◆ Instructions for the task ◆
Print out the entries that follow exactly, missing none.
Entries provided below:
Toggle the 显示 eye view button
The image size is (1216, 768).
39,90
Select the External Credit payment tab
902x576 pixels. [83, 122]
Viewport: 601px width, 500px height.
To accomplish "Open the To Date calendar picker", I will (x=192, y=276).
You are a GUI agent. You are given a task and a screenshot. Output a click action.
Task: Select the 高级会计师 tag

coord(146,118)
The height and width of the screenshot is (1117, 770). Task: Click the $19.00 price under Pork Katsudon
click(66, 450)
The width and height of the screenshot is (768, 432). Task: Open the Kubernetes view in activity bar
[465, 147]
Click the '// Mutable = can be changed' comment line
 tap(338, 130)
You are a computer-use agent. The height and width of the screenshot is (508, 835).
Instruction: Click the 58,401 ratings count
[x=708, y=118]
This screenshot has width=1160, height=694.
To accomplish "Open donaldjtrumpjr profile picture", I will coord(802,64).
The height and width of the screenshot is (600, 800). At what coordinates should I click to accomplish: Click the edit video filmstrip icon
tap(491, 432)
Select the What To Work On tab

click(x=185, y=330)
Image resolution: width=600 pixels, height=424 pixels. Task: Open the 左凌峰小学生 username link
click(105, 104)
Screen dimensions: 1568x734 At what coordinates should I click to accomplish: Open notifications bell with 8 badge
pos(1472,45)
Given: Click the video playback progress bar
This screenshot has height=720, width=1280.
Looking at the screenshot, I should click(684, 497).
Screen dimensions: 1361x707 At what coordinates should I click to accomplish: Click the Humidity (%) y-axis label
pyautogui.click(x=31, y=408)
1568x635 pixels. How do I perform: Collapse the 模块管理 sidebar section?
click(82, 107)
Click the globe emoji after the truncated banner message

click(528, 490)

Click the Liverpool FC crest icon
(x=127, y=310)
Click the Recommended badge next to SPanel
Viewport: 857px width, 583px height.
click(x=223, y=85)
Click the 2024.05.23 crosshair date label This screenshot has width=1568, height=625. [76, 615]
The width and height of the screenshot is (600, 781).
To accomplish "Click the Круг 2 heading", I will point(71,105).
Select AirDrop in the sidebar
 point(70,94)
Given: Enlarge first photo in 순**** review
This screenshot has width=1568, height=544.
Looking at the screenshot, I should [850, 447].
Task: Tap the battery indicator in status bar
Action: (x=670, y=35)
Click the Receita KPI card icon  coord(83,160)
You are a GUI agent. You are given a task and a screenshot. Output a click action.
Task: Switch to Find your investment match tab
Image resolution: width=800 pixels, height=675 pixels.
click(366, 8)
End of Entries provided.
◆ Completed exercise ◆
Toggle the 显示 eye view button
The image size is (1216, 768).
39,90
Select the External Credit payment tab
902x576 pixels. [83, 122]
Viewport: 601px width, 500px height.
To accomplish "Open the To Date calendar picker", I will (x=192, y=276).
You are a GUI agent. You are given a task and a screenshot. Output a click action.
Task: Select the 高级会计师 tag

coord(146,118)
The height and width of the screenshot is (1117, 770). Task: Click the $19.00 price under Pork Katsudon
click(66, 450)
The width and height of the screenshot is (768, 432). Task: Open the Kubernetes view in activity bar
[465, 147]
Click the '// Mutable = can be changed' comment line
 tap(338, 130)
You are a computer-use agent. The height and width of the screenshot is (508, 835).
Instruction: Click the 58,401 ratings count
[x=708, y=118]
This screenshot has width=1160, height=694.
To accomplish "Open donaldjtrumpjr profile picture", I will coord(802,64).
The height and width of the screenshot is (600, 800). At what coordinates should I click to accomplish: Click the edit video filmstrip icon
tap(491, 432)
Select the What To Work On tab

click(x=185, y=330)
Image resolution: width=600 pixels, height=424 pixels. Task: Open the 左凌峰小学生 username link
click(105, 104)
Screen dimensions: 1568x734 At what coordinates should I click to accomplish: Open notifications bell with 8 badge
pos(1472,45)
Given: Click the video playback progress bar
This screenshot has height=720, width=1280.
Looking at the screenshot, I should click(684, 497).
Screen dimensions: 1361x707 At what coordinates should I click to accomplish: Click the Humidity (%) y-axis label
pyautogui.click(x=31, y=408)
1568x635 pixels. How do I perform: Collapse the 模块管理 sidebar section?
click(82, 107)
Click the globe emoji after the truncated banner message

click(528, 490)

Click the Liverpool FC crest icon
(x=127, y=310)
Click the Recommended badge next to SPanel
Viewport: 857px width, 583px height.
click(x=223, y=85)
Click the 2024.05.23 crosshair date label This screenshot has width=1568, height=625. [76, 615]
The width and height of the screenshot is (600, 781).
To accomplish "Click the Круг 2 heading", I will point(71,105).
Select AirDrop in the sidebar
 point(70,94)
Given: Enlarge first photo in 순**** review
This screenshot has width=1568, height=544.
Looking at the screenshot, I should [850, 447].
Task: Tap the battery indicator in status bar
Action: (x=670, y=35)
Click the Receita KPI card icon  coord(83,160)
You are a GUI agent. You are given a task and a screenshot. Output a click action.
Task: Switch to Find your investment match tab
Image resolution: width=800 pixels, height=675 pixels.
click(366, 8)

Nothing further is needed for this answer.